Economic factors are making electric mobility more attractive in Africa, explained Marah Köberle, an expert on African mobility with the Siemens Foundation in Germany. “Higher fuel prices, as well as lower prices for batteries and solar PV panels support the shift towards e-mobility,” Köberle told DW.
This is especially true for private passenger motorbikes, which are in heavy demand for short, quick journeys in many African cities.
Rwanda’s capital, Kigali, for example, has around 26,000 motorbike taxis. To meet its climate goals, the Rwandan government aims to electrify 30% of the fleet by the end of the decade in cooperation with UN organizations.
Several startups have been launched to remove old engines from motorcycles and retrofitting them with electric gear.
No oil change, service needed
One of the startups is Rwanda Electric Mobility, which has so far retrofitted around 125 motorcycles. “You don’t need oil, our motor is service free, you don’t need to service the chain, it doesn’t have chains, all those costs they are kept by the rider,” said Maxim Mutuyeyezu, head of the technical department.
Köberle of the Siemens Foundation, who monitored a pilot project using electric motorcycles in western Kenya, said some drivers were able to increase their savings by 30% by saving on the costs of bikes with internal combustion engines. “Some of the riders are really enthusiastic, they said it’s the first time in their life they have the feeling they can save some money,” she said.
The batteries used by most electric motorcycle projects in Kenya, Rwanda and the greater region can be swapped out, ensuring riders don’t have to waste time on charging. Instead, they drop the empty battery at a designated swapping station for a full one, which takes as little time as filling a tank with gasoline.
The batteries remain company property, which is helpful for riders. “The battery is still the most expensive part of the motorbike,” said Köberle.
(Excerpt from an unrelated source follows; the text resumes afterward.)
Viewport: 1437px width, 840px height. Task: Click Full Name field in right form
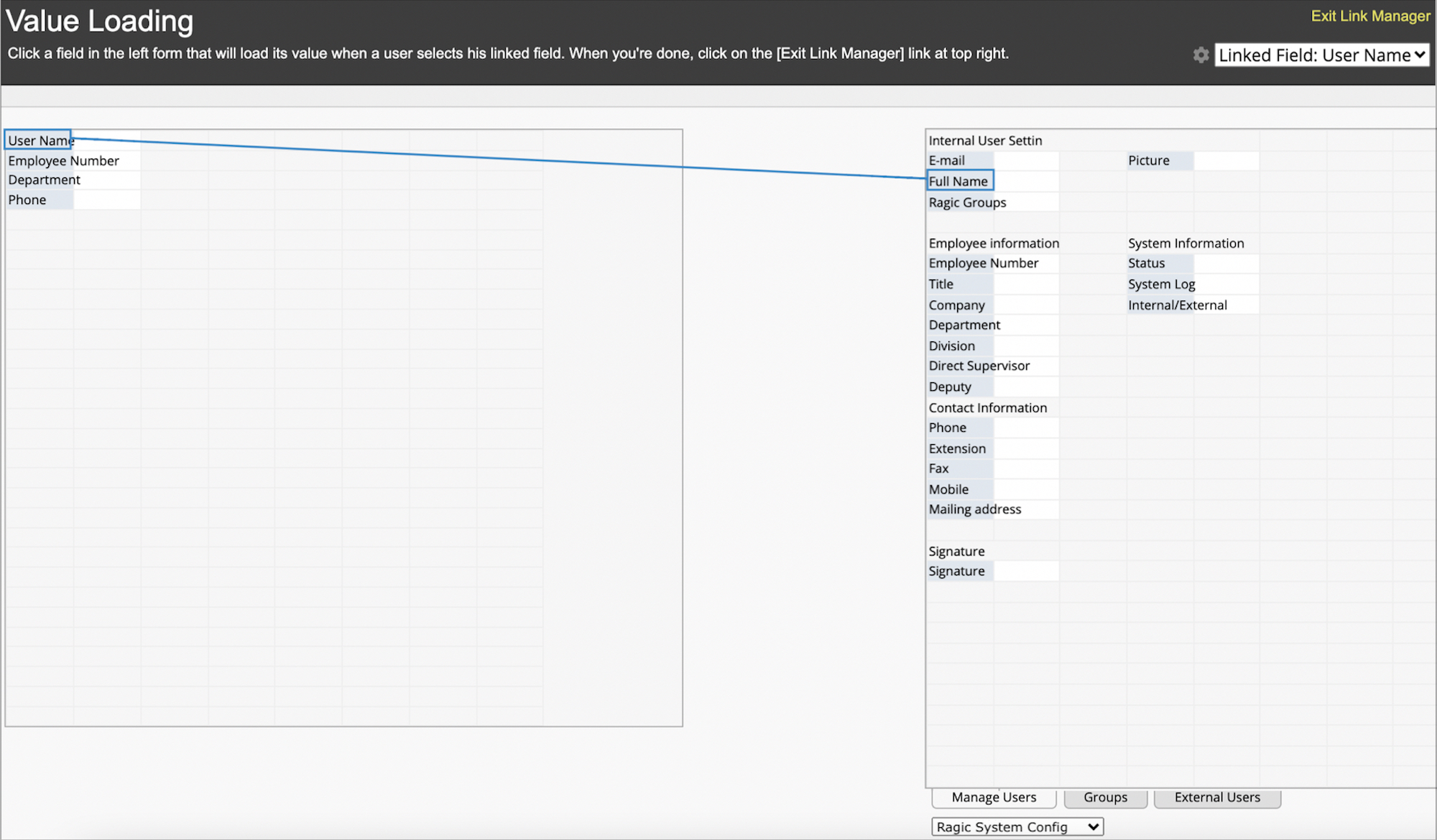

This reduces the cost and minimizes the economic risk of battery failure.
Solar buses made in Africa
However, swapping batteries in larger vehicles isn’t always possible, or feasible. This is why Ugandan company Kiira Motors came up with another innovative idea: using solar energy.
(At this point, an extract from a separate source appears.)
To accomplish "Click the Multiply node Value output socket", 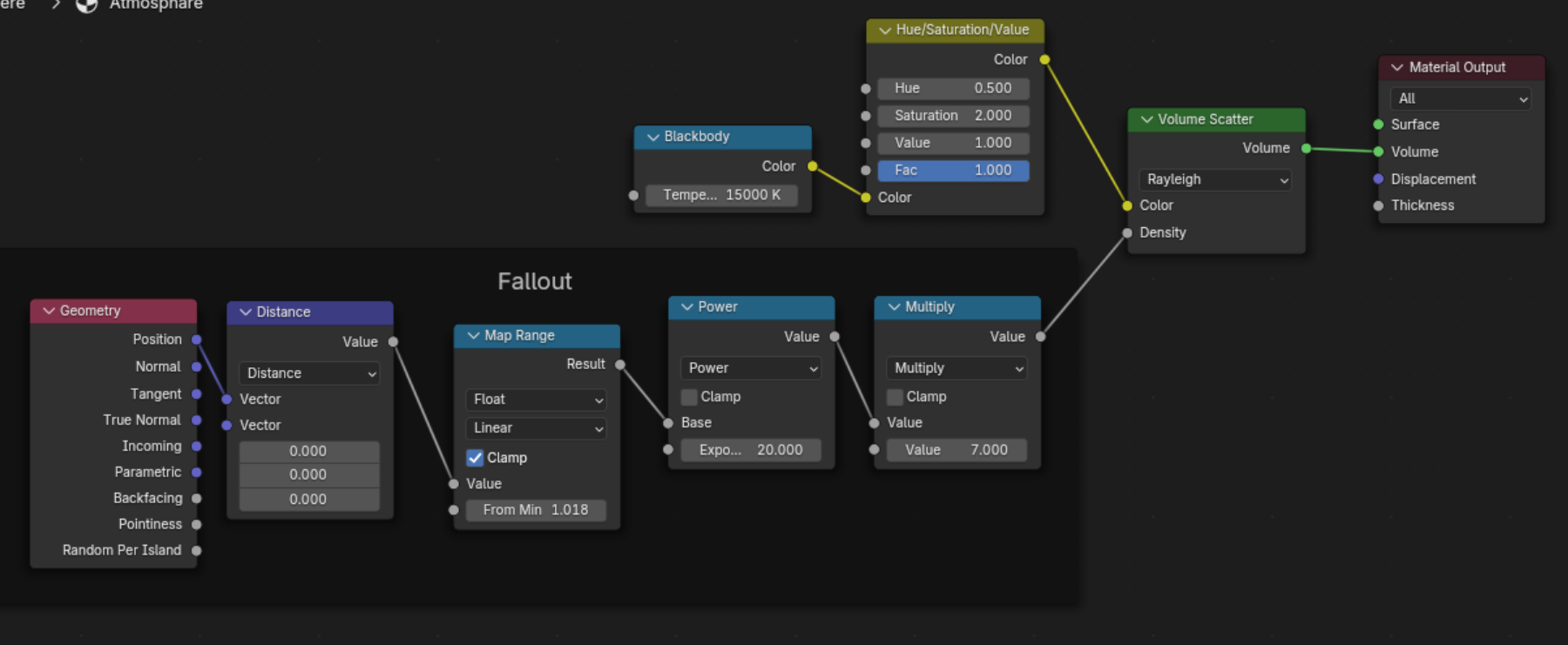I will coord(1040,337).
“One of the beauties we have as a nation is that we are located along the equator, and we receive sunshine eight hours consistently throughout the year,” said Allan Muhumuza, head of marketing for Kiira Motors.
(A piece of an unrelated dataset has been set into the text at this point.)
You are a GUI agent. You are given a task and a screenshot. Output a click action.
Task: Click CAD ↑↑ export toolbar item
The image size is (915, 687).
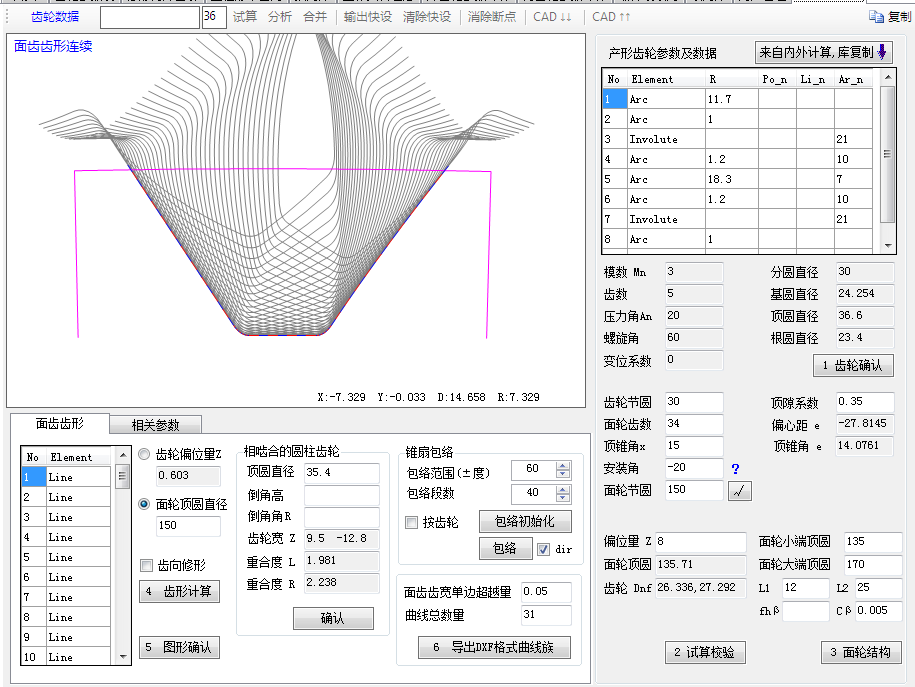click(x=611, y=17)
One charge of the solar panel on the bus’ roof can allow the 49-seater to travel up to 300 kilometers (186 miles), enough for a regular day in operation.
However, electric buses are still rare in Africa. Kenya’s capital, Nairobi, just put its first two into service last year.
A bigger rollout is planned for Dakar, Senegal. By the end of 2023, it’s hoped a new commuter bus network to the suburbs will decongest traffic, with all of its 140 buses running on electricity.
But there’s also innovation happening far from the capitals. In the northeastern city of Maiduguri in Nigeria, DW met entrepreneur Mustapha Gajibo in his workshop. His electric 12-seater bus has a range of 200 kilometers and is also equipped with solar panels.
Gajibo’s hopes for his projects goes far beyond Maiduguri. “My vision is to be the leading manufacturer of electric vehicles not only in Nigeria but in the whole world,” he said.
Electric mobility has some obvious benefits — they’re free of emissions, harming neither the climate nor the health of the local population. Mobility expert Marah Köberle sees yet another advantage.
“This shift to e-mobility also brings the chance for a stronger focus on the ‘Made in Africa’ brand,” she said.